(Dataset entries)
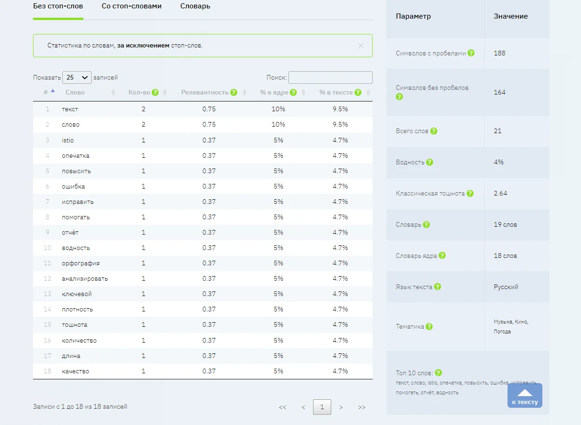Click help icon next to Тематика
Viewport: 581px width, 425px height.
coord(429,327)
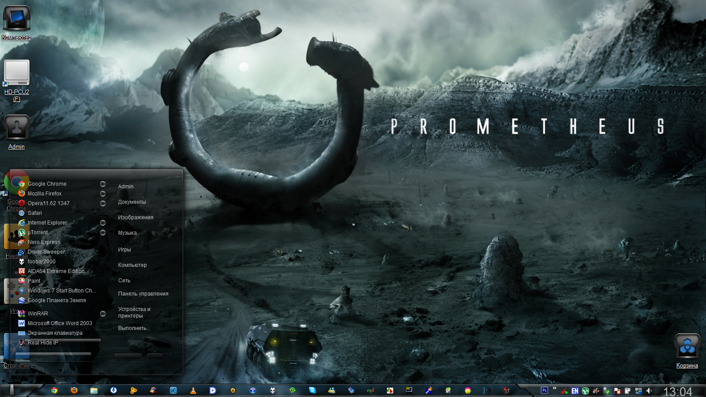Expand the WinRAR jump list arrow
The width and height of the screenshot is (706, 397).
click(x=103, y=314)
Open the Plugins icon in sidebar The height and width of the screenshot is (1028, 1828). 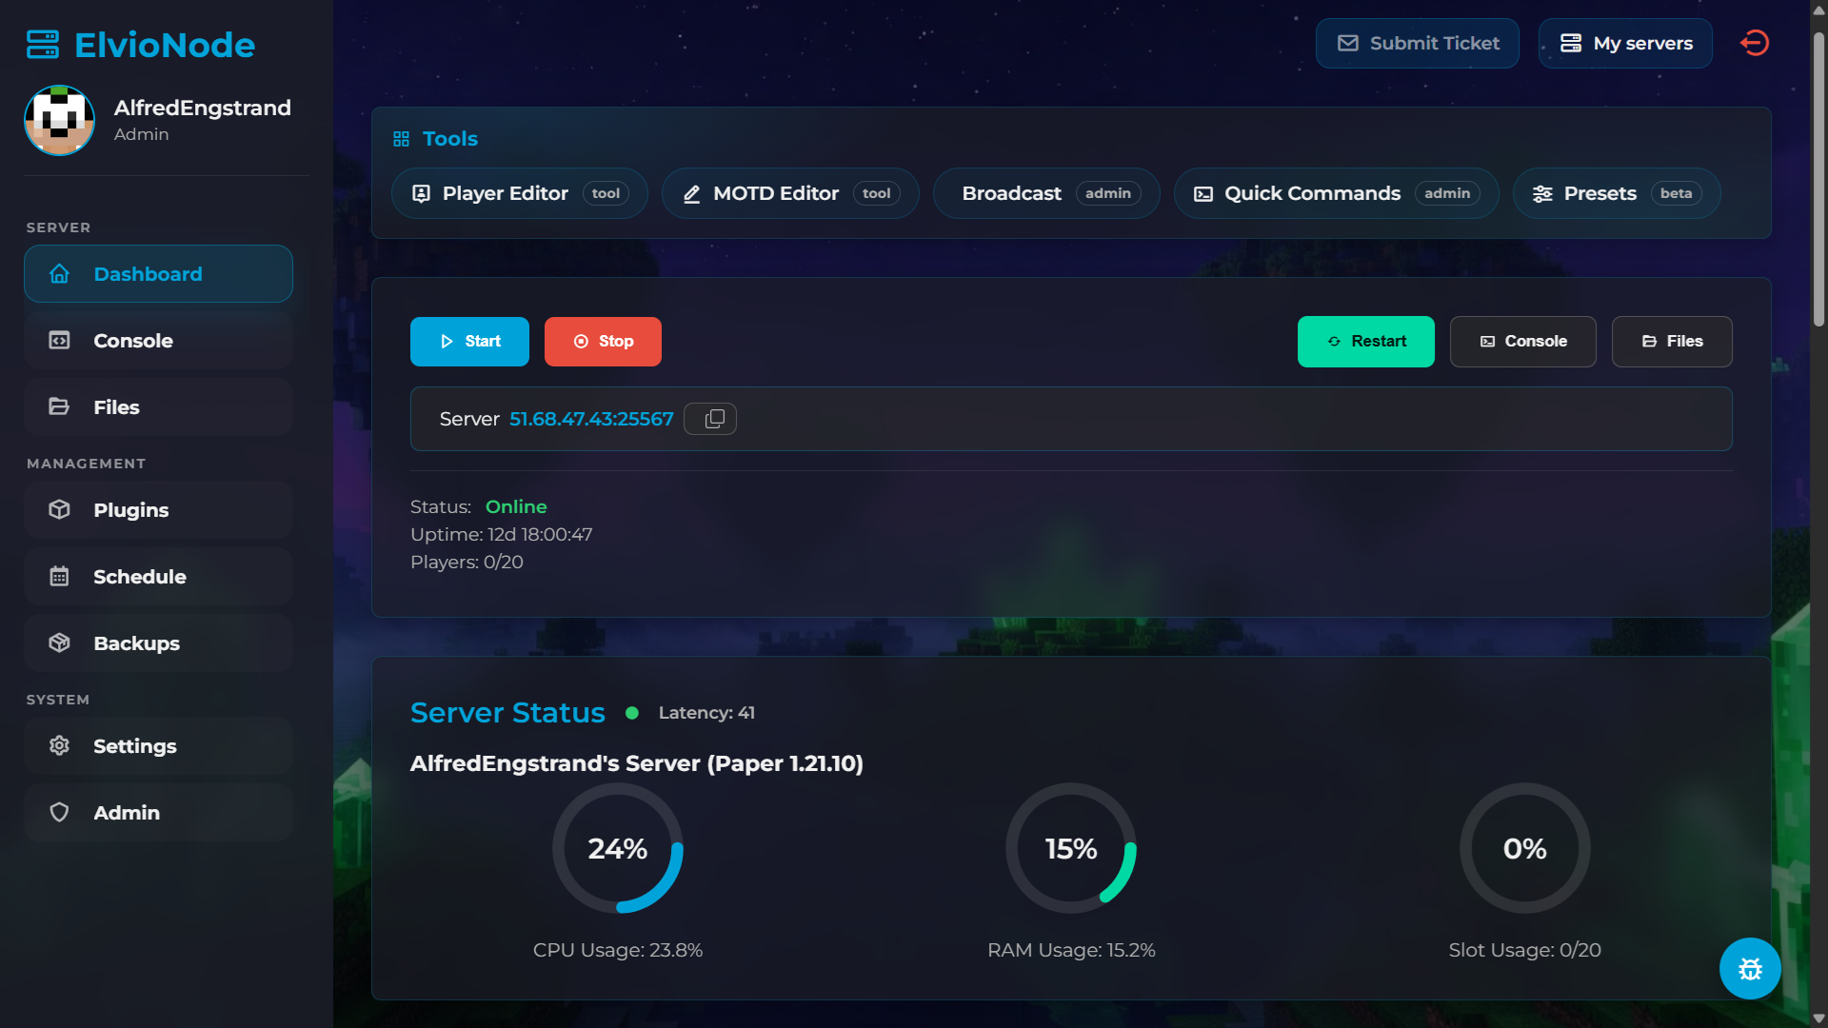tap(59, 510)
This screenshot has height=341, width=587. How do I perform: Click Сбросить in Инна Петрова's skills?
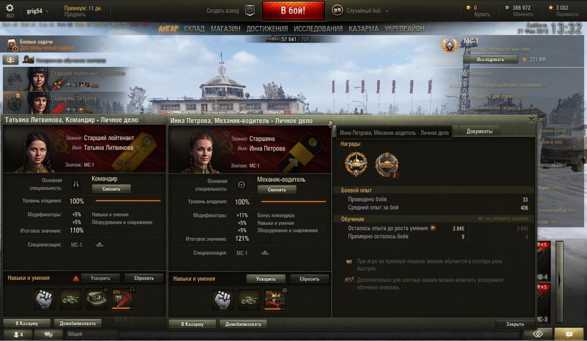click(309, 279)
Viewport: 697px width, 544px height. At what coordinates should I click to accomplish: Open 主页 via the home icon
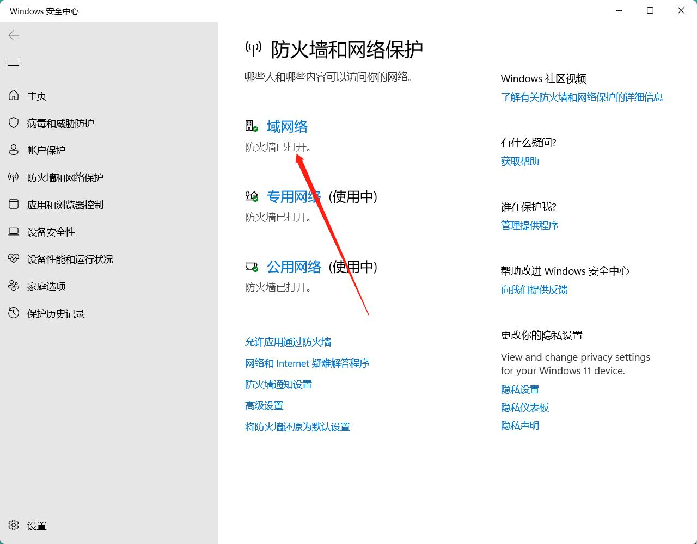tap(14, 96)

> GIVEN INSTRUCTION: Please update the data from the line containing "This screenshot has" down to the end of the data, swapping "Viewport" for "Screen" and leaving everything else as it is. Omit the pictures from your answer.

> WRITTEN ANSWER:
This screenshot has height=341, width=587. How do I perform: Click Сбросить in Инна Петрова's skills?
click(309, 279)
Screen: 697px width, 544px height. At what coordinates should I click to accomplish: Open 主页 via the home icon
tap(14, 96)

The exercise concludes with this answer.